Some of the major limitations of this study is its retrospective nature, as well as the small sample size that might account for some of the negative associations found. Nevertheless, we included only conscious patients, in order to increase homogeneity of studied population, as well as to have clinically proven diagnosis of DCI, since its diagnosis in sedated subjects is more difficult and depends on different imaging techniques [23]. Moreover, the mixture of both sedated and conscious patients might dilute findings in terms of SWs changes [32]. In addition, mean CBFV did not differ between groups significantly, both before and during spasm. Thus, our patients seem to have similar severity of VS, limiting its potential impact on our findings.
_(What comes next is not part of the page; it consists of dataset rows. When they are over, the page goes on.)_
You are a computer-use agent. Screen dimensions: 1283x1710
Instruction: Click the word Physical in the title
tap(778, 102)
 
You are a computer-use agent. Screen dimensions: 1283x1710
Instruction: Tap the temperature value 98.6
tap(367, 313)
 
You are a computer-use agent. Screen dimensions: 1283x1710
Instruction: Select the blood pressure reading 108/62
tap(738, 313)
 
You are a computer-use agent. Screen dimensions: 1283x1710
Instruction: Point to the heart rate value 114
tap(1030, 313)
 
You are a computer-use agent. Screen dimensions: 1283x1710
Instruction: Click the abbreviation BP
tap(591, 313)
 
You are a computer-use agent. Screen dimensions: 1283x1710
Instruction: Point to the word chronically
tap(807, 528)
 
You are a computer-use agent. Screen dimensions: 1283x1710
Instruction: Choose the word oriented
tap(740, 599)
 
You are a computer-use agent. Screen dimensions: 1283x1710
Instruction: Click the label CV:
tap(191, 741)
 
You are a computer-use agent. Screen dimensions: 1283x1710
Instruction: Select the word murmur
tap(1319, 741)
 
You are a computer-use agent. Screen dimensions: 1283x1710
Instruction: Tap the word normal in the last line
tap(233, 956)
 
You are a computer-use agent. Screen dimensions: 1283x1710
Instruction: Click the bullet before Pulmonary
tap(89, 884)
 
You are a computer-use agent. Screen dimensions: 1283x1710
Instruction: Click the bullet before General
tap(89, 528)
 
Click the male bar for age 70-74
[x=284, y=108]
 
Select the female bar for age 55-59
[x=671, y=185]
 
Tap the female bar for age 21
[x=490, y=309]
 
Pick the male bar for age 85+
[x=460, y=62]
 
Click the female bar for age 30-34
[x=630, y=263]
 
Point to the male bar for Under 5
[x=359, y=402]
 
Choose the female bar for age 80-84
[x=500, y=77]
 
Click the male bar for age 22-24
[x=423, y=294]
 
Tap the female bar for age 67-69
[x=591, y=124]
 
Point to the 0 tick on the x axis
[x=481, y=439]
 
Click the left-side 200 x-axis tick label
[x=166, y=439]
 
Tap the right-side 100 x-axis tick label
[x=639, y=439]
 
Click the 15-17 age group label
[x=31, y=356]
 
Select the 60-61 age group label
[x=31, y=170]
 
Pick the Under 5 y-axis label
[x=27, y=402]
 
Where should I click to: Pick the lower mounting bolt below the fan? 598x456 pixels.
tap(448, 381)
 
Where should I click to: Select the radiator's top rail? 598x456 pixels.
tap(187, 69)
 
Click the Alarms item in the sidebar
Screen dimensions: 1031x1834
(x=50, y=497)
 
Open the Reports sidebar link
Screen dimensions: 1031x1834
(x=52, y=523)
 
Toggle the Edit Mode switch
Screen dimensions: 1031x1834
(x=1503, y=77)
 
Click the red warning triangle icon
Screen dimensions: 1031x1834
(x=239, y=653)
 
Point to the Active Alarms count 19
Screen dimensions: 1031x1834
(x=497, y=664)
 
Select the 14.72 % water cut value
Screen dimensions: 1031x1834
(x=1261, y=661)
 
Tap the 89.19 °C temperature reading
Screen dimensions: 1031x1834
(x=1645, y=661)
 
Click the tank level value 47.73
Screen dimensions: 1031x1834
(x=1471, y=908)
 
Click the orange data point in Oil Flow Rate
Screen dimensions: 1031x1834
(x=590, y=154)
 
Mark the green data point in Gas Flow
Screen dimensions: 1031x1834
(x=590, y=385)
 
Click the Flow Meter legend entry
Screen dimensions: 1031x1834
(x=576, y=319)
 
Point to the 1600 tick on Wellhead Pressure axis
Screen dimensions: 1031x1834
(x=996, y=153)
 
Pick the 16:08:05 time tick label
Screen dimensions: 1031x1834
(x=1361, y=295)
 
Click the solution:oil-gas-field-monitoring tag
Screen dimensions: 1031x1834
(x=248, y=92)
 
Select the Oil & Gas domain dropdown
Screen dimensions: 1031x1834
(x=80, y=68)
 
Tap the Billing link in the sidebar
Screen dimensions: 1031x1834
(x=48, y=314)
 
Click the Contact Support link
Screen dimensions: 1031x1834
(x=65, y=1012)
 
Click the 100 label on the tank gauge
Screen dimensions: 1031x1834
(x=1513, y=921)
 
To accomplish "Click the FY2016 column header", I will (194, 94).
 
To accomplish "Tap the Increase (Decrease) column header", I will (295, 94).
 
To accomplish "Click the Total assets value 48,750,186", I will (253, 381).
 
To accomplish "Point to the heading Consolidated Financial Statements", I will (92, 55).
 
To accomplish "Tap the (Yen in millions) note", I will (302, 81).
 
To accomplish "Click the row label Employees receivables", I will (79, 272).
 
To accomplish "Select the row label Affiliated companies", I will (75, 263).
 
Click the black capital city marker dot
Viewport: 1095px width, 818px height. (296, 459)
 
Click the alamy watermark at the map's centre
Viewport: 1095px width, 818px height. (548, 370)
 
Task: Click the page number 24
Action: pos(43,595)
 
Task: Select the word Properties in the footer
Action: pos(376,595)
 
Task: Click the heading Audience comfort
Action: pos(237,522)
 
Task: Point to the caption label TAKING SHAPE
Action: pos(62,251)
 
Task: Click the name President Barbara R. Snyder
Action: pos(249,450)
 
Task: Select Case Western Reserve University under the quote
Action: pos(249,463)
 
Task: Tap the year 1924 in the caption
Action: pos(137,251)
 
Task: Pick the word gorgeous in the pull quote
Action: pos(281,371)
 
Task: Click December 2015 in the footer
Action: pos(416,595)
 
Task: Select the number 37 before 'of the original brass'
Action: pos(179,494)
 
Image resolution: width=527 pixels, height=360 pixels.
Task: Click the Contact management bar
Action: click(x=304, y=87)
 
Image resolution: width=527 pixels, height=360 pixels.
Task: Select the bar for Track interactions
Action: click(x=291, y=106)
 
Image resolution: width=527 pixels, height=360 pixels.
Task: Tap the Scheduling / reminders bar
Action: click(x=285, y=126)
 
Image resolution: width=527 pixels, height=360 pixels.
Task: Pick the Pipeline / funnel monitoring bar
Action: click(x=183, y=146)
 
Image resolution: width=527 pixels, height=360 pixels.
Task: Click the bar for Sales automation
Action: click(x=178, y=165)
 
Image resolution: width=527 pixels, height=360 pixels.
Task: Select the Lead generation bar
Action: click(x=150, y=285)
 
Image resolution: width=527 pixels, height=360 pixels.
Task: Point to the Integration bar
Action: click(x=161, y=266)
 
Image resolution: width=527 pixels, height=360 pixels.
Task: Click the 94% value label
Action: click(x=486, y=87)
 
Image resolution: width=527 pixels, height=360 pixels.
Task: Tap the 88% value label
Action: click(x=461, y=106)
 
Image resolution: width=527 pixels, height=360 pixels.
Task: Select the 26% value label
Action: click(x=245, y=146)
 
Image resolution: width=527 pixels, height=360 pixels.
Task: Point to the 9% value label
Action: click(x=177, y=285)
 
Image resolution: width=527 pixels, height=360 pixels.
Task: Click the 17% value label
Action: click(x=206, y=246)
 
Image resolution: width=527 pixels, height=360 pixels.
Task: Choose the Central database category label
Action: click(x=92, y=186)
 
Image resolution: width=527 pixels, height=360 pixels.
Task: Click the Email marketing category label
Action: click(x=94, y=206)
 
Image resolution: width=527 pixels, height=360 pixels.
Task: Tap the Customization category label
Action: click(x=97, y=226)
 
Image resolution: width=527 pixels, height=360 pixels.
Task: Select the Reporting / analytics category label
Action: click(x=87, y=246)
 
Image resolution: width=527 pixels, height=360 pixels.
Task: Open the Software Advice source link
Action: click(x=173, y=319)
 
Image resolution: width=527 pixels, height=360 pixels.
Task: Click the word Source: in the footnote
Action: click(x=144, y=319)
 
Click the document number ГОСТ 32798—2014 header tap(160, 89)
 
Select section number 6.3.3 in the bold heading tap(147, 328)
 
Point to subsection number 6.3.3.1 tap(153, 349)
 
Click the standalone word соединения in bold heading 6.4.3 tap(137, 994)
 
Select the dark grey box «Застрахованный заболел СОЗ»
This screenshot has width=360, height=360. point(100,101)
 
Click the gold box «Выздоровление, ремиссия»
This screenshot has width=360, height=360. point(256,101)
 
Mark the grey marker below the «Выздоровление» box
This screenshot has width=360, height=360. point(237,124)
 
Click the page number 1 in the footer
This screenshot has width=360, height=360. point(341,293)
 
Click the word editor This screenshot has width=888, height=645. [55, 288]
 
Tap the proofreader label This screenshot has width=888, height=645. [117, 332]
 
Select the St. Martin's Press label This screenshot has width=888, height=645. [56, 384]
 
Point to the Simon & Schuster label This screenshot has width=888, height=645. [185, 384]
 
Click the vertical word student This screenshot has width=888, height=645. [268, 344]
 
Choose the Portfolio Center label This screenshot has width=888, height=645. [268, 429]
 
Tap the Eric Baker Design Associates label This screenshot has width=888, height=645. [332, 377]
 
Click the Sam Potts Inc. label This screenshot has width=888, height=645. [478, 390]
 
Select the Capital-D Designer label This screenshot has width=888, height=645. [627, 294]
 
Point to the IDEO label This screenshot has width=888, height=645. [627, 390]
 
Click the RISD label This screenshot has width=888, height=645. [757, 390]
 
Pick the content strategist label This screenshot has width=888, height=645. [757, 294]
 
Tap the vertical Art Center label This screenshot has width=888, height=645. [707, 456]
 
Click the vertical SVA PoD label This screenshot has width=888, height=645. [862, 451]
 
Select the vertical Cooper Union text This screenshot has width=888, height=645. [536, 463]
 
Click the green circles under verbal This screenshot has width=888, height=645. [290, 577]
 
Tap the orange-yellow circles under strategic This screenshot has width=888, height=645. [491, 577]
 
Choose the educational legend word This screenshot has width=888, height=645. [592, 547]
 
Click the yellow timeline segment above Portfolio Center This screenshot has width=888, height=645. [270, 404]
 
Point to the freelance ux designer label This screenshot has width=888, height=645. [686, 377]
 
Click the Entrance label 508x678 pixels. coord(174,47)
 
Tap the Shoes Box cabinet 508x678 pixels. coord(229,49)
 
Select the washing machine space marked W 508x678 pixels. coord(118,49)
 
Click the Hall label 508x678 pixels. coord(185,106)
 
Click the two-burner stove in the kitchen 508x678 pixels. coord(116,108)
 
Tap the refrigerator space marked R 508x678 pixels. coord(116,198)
Our results are in keeping with those from other investigators who evaluated relationships between different TCD-derived cerebrovascular parameters with outcome, in similar patients’ groups. Non-invasive ABP measurement for Mx calculation through Finapres system could constitute another limitation in terms of accuracy of results. However, agreement between invasive and non-invasive assessment of Mx has been tested and a good correlation between the two methods was found [44].
Since TCD has limited spatial resolution, it is conceivable that regional disturbance of autoregulation, particularly affecting the posterior circulation might have been missed. Moreover, TCD cannot detect microvascular spasm, a potential mechanism of modest ΔSW increase during VS in DCI group.
In conclusion, we suggest that CBFV SWs even in the early days post ictus might help identify patients who are more susceptible to development of DCI throughout their hospital course. Moreover, simultaneous analysis of ICP and CBFV could enhance accuracy of measurements through estimation of CPP instead for ABP, whereas parallel monitoring of arterial tension of pCO2 that affects thresholds of disturbed autoregulation might improve accuracy of comparisons between patients.